UN, donors meet in Kenya over humanitarian crisis in S.Sudan
10 February 2015, 11:32
Nairobi - Senior officials from UN and international aid agencies are meeting in Nairobi on Monday in response to the worsening humanitarian crisis in South Sudan.
The high-level meeting, hosted jointly by UN and the Intergovernmental Authority on Development (IGAD), will provide an opportunity to mobilize funding, and agree on actions needed to ensure continued humanitarian access and protection of civilians.
"Hostilities in South Sudan are now into their second year. The political situation remains fragile and the humanitarian outlook is grim," said a statement from the UN Office for Coordination of Humanitarian Affairs (OCHA) issued in Nairobi.
OCHA said some 6.4 million people are food insecure and nearly 2.5 million people face acute hunger right now in South Sudan, with thousands of children suffering from malnutrition. Already, aid agencies have appealed for 1.81 billion U.S. dollars to respond to the humanitarian crisis in 2015.

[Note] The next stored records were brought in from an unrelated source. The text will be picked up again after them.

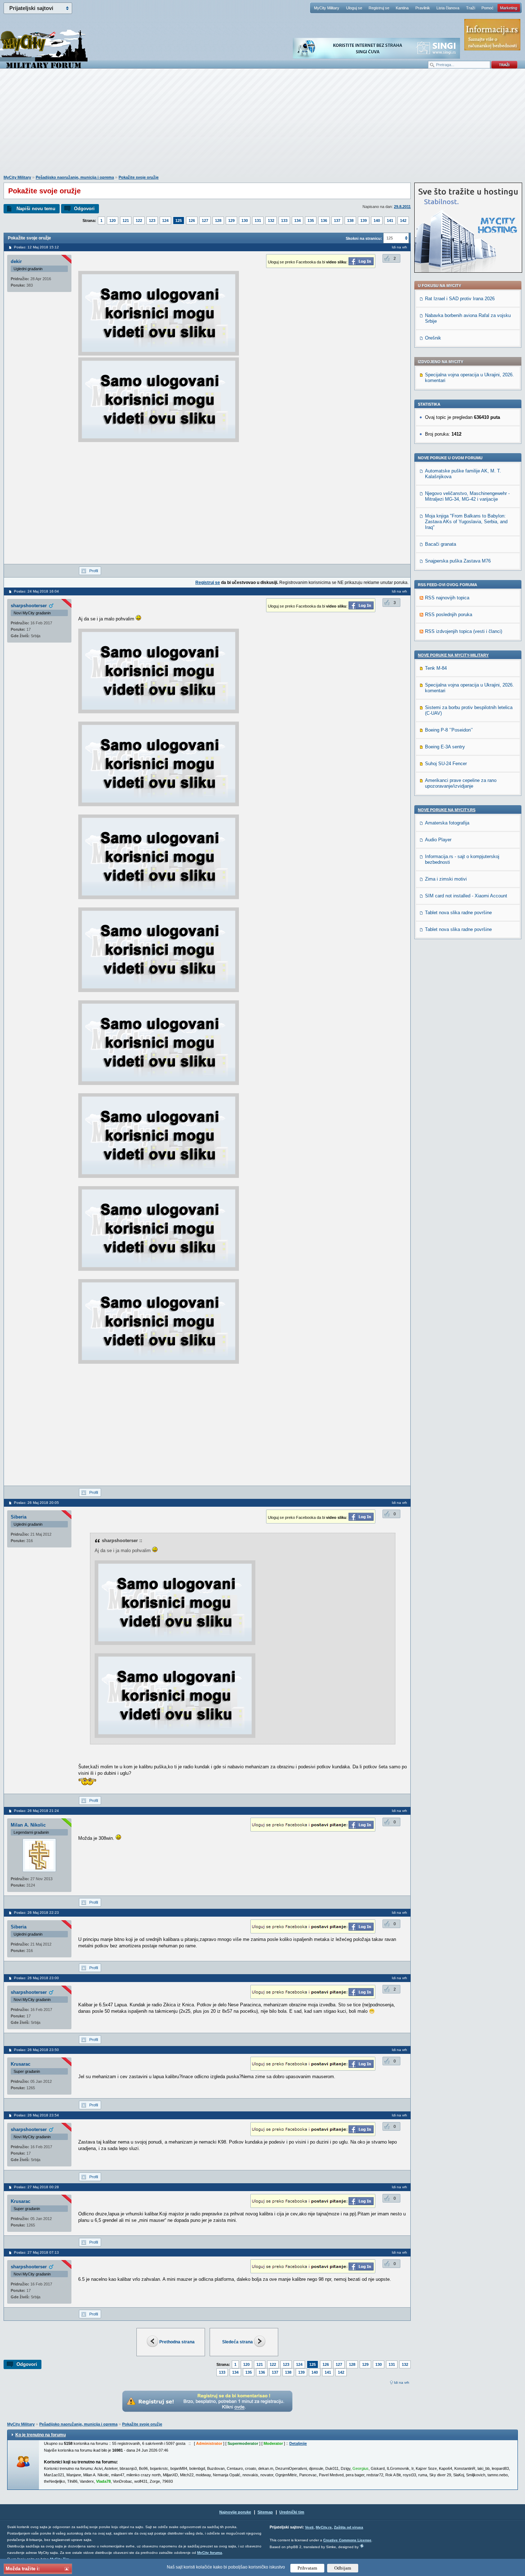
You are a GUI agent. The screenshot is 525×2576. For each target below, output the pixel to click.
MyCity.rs (324, 2527)
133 (284, 220)
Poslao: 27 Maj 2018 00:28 (36, 2187)
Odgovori (84, 208)
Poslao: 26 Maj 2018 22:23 (36, 1912)
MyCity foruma (209, 2553)
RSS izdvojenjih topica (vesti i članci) (463, 631)
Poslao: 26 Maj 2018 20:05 (36, 1503)
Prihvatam (307, 2568)
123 (152, 220)
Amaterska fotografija (447, 823)
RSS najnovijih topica (447, 597)
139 (363, 220)
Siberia (18, 1517)
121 (125, 220)
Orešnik (433, 338)
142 (403, 220)
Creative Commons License (347, 2540)
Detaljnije (298, 2443)
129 (231, 220)
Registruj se (379, 8)
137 (337, 220)
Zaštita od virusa (348, 2527)
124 (165, 220)
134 (297, 220)
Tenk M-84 (436, 668)
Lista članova (447, 8)
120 (112, 220)
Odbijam (342, 2568)
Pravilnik (422, 8)
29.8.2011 (402, 206)
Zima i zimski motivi (446, 879)
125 (178, 220)
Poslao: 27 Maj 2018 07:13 (36, 2252)
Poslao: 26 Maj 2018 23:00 (36, 1978)
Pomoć (487, 8)
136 (324, 220)
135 (311, 220)
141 (390, 220)
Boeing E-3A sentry (445, 746)
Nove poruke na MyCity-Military (453, 655)
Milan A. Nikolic (28, 1825)
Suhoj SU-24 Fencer (446, 763)
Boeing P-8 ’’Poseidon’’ (449, 730)
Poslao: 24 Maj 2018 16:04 (36, 591)
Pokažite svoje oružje (139, 177)
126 (192, 220)
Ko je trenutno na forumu (40, 2434)
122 (139, 220)
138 (350, 220)
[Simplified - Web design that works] (362, 2545)
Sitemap (265, 2512)
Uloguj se (354, 8)
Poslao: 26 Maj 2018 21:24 (36, 1811)
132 (271, 220)
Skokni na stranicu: (364, 238)
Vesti (309, 2527)
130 (244, 220)
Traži (470, 8)
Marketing (508, 8)
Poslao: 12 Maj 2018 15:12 (36, 247)
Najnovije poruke (235, 2512)
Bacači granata (440, 544)
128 (218, 220)
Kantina (402, 8)
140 (377, 220)
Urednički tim (291, 2512)
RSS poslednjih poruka (448, 614)
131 (258, 220)
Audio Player (438, 839)
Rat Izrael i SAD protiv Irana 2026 (460, 298)
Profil (93, 571)
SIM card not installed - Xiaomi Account (466, 895)
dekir (16, 261)
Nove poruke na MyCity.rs (446, 810)
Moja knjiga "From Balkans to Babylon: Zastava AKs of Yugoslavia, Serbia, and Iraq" (466, 521)
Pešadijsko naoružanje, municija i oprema (75, 177)
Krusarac (20, 2064)
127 (205, 220)
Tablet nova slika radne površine (458, 912)
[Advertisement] (262, 125)
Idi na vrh (401, 2382)
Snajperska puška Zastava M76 (458, 561)
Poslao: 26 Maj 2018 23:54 (36, 2115)
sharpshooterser (29, 605)
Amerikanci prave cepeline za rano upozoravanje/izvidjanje (460, 783)
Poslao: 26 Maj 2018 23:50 (36, 2050)
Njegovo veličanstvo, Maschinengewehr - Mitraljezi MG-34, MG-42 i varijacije (467, 496)
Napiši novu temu (35, 208)
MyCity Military (326, 8)
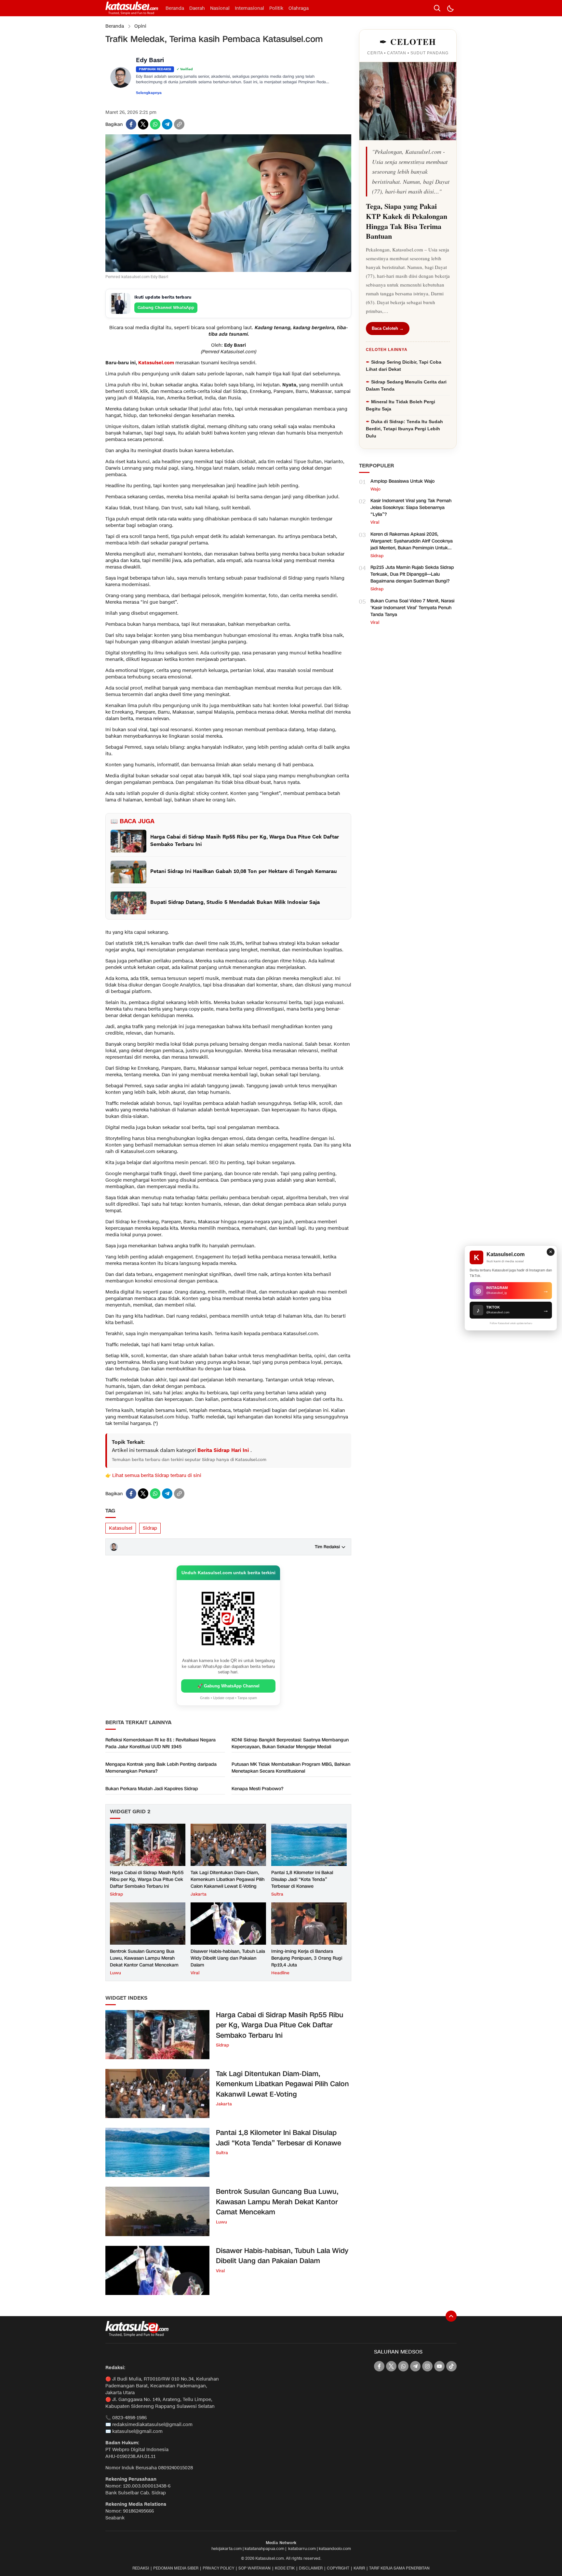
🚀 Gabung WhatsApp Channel (228, 1686)
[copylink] (179, 124)
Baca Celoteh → (388, 328)
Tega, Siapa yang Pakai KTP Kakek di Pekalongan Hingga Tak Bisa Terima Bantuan (406, 221)
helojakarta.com (226, 2548)
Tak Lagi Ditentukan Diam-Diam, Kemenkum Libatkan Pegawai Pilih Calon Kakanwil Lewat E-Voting (227, 1879)
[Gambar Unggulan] (228, 270)
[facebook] (131, 124)
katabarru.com (302, 2548)
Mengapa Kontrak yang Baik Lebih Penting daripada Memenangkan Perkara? (161, 1767)
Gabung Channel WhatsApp (166, 307)
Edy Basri (150, 60)
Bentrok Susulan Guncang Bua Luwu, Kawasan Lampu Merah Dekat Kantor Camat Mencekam (144, 1958)
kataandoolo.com (335, 2548)
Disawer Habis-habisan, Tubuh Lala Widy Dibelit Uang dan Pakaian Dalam (228, 1958)
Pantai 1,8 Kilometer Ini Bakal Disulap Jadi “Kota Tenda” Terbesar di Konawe (302, 1879)
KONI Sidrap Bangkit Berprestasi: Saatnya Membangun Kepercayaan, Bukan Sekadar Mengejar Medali (290, 1743)
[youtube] (439, 2366)
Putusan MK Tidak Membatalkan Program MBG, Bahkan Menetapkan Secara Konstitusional (291, 1767)
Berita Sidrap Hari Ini (223, 1450)
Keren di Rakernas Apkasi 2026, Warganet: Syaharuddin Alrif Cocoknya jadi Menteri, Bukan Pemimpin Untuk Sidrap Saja (411, 544)
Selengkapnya (149, 93)
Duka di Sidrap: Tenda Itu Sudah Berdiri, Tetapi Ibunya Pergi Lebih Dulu (404, 428)
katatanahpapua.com (264, 2548)
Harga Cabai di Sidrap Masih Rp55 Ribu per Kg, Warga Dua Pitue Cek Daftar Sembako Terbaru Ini (147, 1879)
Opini (140, 26)
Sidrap (150, 1528)
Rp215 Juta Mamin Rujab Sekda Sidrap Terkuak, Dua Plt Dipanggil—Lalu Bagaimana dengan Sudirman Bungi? (412, 574)
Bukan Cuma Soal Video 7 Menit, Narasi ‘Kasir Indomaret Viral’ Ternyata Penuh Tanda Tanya (412, 608)
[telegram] (167, 124)
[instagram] (427, 2366)
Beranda (114, 26)
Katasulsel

The meeting, being attended by Valerie Amos, UN Under-Secretary- General and Mahboub Maalim, IGAD Executive Secretary, is taking place against a backdrop of stalled negotiations on ending the conflict, which begun on Dec. 15, 2013 in South Sudan that has taken an estimated 50,000 lives.
Also read: UN agencies appeal for upkeep of S. Sudan refugees
The two will be joined at the Nairobi session by Anne Richard, head of the U.S. State Department's Bureau of Population, Refugees, and Migration.
According to UN, 600 million dollars is needed by February for the dry season, which lasts until May, to enable aid agencies to take advantage of access by road and river to reach more people in need and preposition supplies. And an additional 810 million dollars is needed in 2015 for the South Sudan Refugee Response Plan.
The crisis also has a regional impact. Approximately 490,000 South Sudanese have fled the country since December 2013 and more are expected to flee in 2015.
The security situation in South Sudan has deteriorated since political fighting between President Salva Kiir and his former deputy, Riek Machar, started in mid-December 2013. The hostilities subsequently turned into a full-fledged conflict that has sent nearly 100,000 civilians fleeing to United Nations bases around the country.